Cinema

Sibilia riporta sul grande schermo la banda dei laureati

Domani in tutte le sale il sequel di “Smetto quando voglio”. Il regista: «Torno spesso a Salerno, resto sempre uno di voi»

SALERNO. Era il 2014 quando Sydney Sibilia, dopo aver letto su un quotidiano nazionale la storia di alcuni netturbini laureati in filosofia, decise di girare un film su un gruppo di ricercatori prestati al commercio di droga pur di mettere il pane in tavola. “Smetto quando voglio” doveva essere una piccola produzione e invece ha superato i quattro milioni e mezzo di incassi.
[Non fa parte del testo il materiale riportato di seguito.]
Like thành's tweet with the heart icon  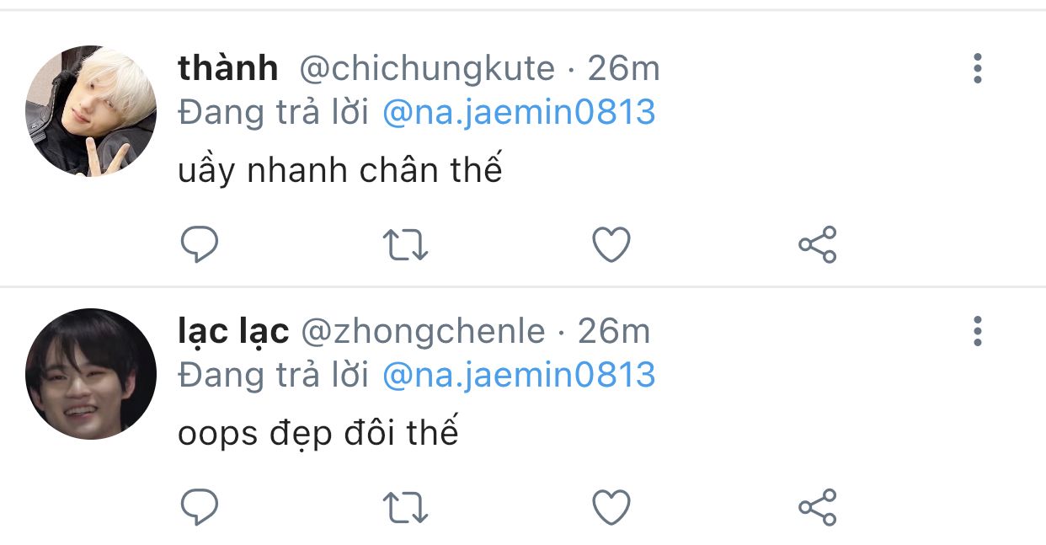[611, 244]
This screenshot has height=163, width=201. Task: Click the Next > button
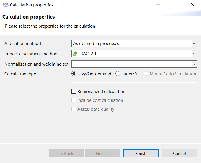[102, 153]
Il regista salernitano. che oggi ha 35 anni, ha ben pensato di riprovare a fare centro con il secondo capitolo della saga che esce domani in tutte le sale: “Smetto quando voglio - Masterclass”.
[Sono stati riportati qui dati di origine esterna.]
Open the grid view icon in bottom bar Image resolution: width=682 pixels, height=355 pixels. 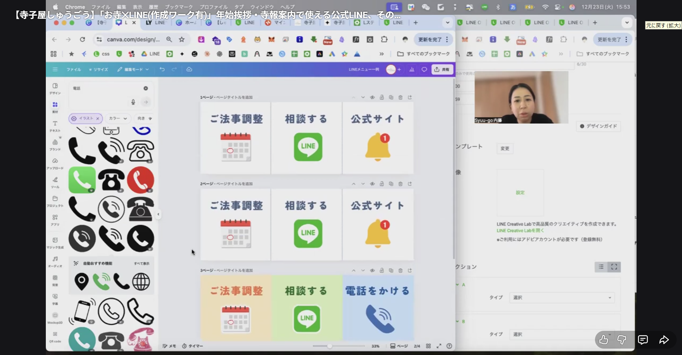pos(428,346)
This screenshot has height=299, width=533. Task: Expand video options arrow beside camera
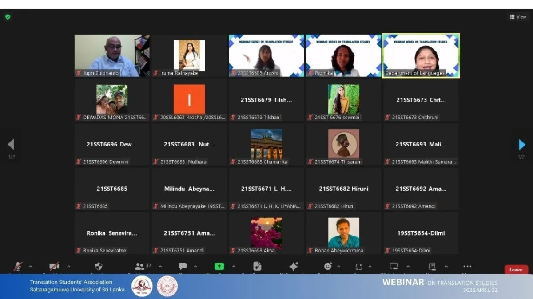click(68, 267)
Anche in questo film, come nel primo, non è difficile trovare riferimenti alla cinematografia che lo ha ispirato: «Cerco sempre di inserire le cose che mia piacciono: dai polizieschi degli anni ’70 ai Ghostbuster, alla saga di “Ritorno al futuro”. Io ho sempre due ordini di riferimento: uno sedimentato, rappresentato dai film che vedevo, soprattutto americani, e ci sono poi influenze più recenti». Ed è stato girato già un terzo episodio della serie: “Smetto quando voglio - Ad Honorem”.
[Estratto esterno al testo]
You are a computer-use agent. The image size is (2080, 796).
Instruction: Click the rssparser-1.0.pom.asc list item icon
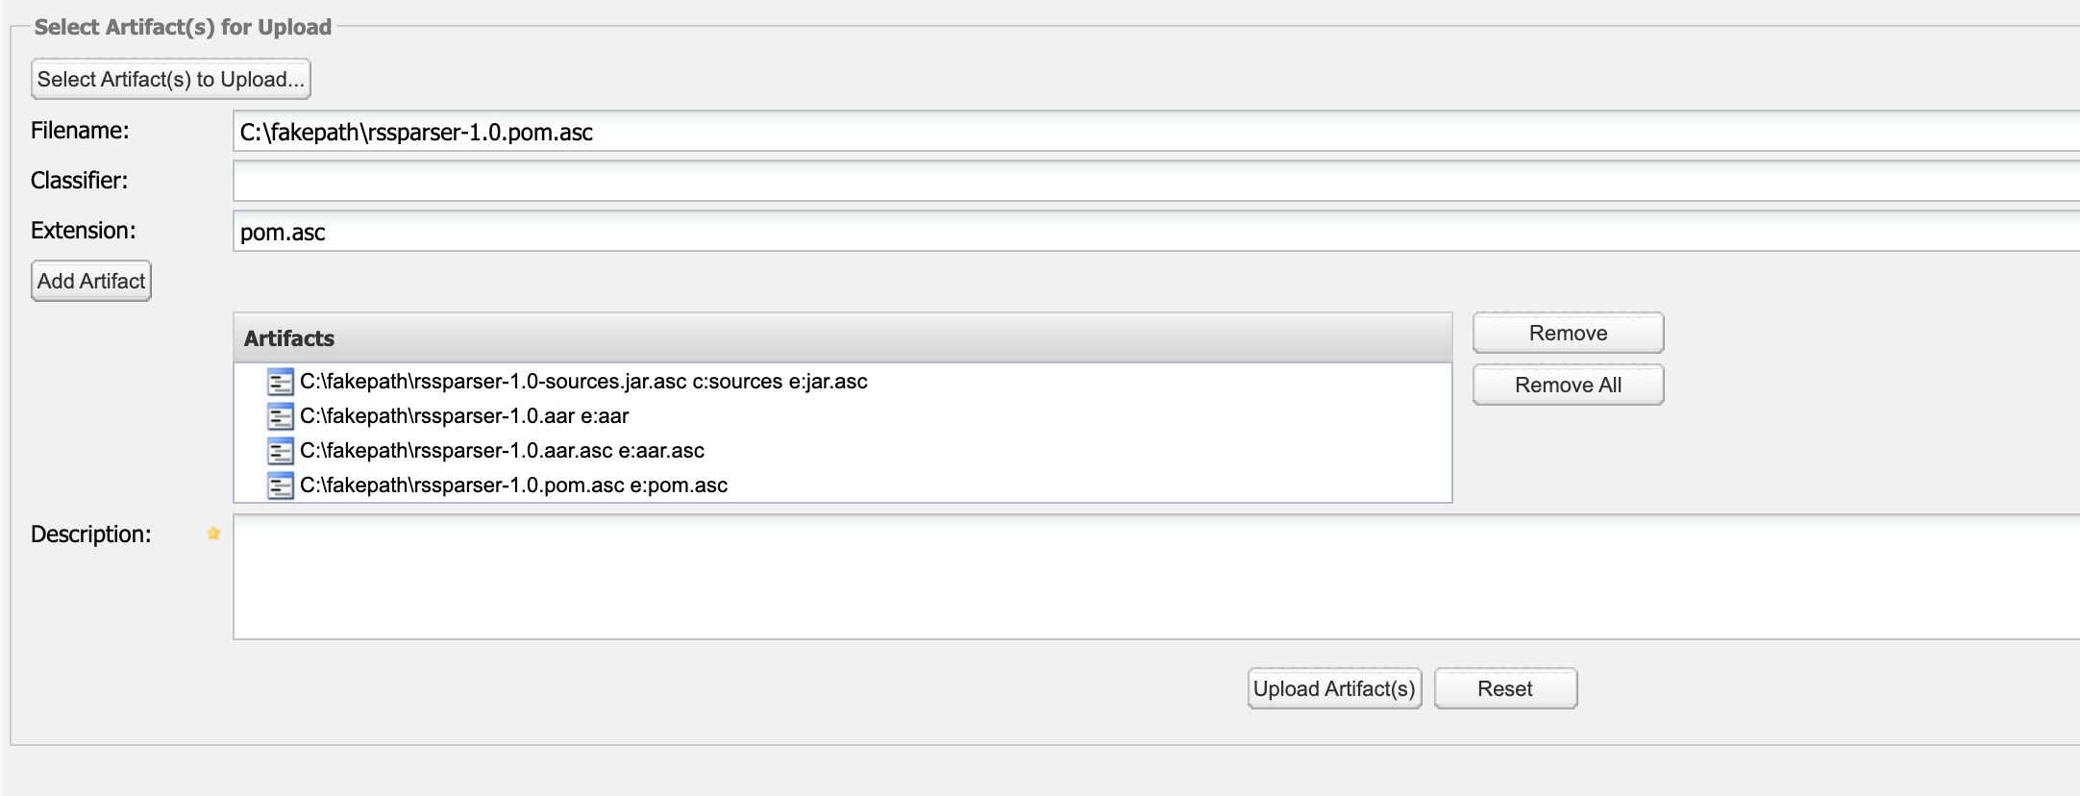[280, 485]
«Sono tre film molto diversi – spiega Sibilia – tre esperienze uniche di un solo arco narrativo. Ho iniziato con una produzione media mentre questo è un blockbuster, esce con una potenza diversa. Anche il budget è diverso e mi ha permesso cose più spettacolari: c'’è un assalto al treno, un inseguimento nella Roma antica. Abbiamo girato ininterrottamente da marzo a ottobre in mezzo Mondo, dalla Tahilandia a Brindisi. Nonostante tutto, son sempre contento di tornare a Salerno, lo spesso lo faccio spesso quando il lavoro me lo permette: vengo ciclicamente, sono ancora uno di voi. Mi disorienta – scherza – capire solo quando è Natale. A Roma mi manca l’orizzonte, perché non c’è il mare: non posso vedere oltre, c’è sempre un palazzo davanti a me».

Il sequel ha avuto il sostegno de l’università La Sapienza di Roma che riceverà dalla produzione 23mila euro per la ricerca; soldi che serviranno per finanziare una borsa di studio per la facoltà di Scienze delle comunicazioni. «Mi è sembrato giusto fare un gesto concreto per i ricercatori, non è che ci scherziamo solo su».

Prodotto dalla casa Groenlandia con Fandango e Rai Cinema, il film vede sul grande schermo la solita banda, con ancora una volta Edoardo Leo nei panni del biologo Pietro Zinni e Pietro Sermonti in quello dell’antropologo, ma stavolta dalla parte della polizia che li recluta per sgominare il traffico di stupefacenti in cambio di una fedina penale di nuovo limpida. Tutto parte da dove era finito. Ovvero dal neurobiologo Zinni ormai in carcere dopo che, insieme ai suoi colleghi, aveva creato una droga legale.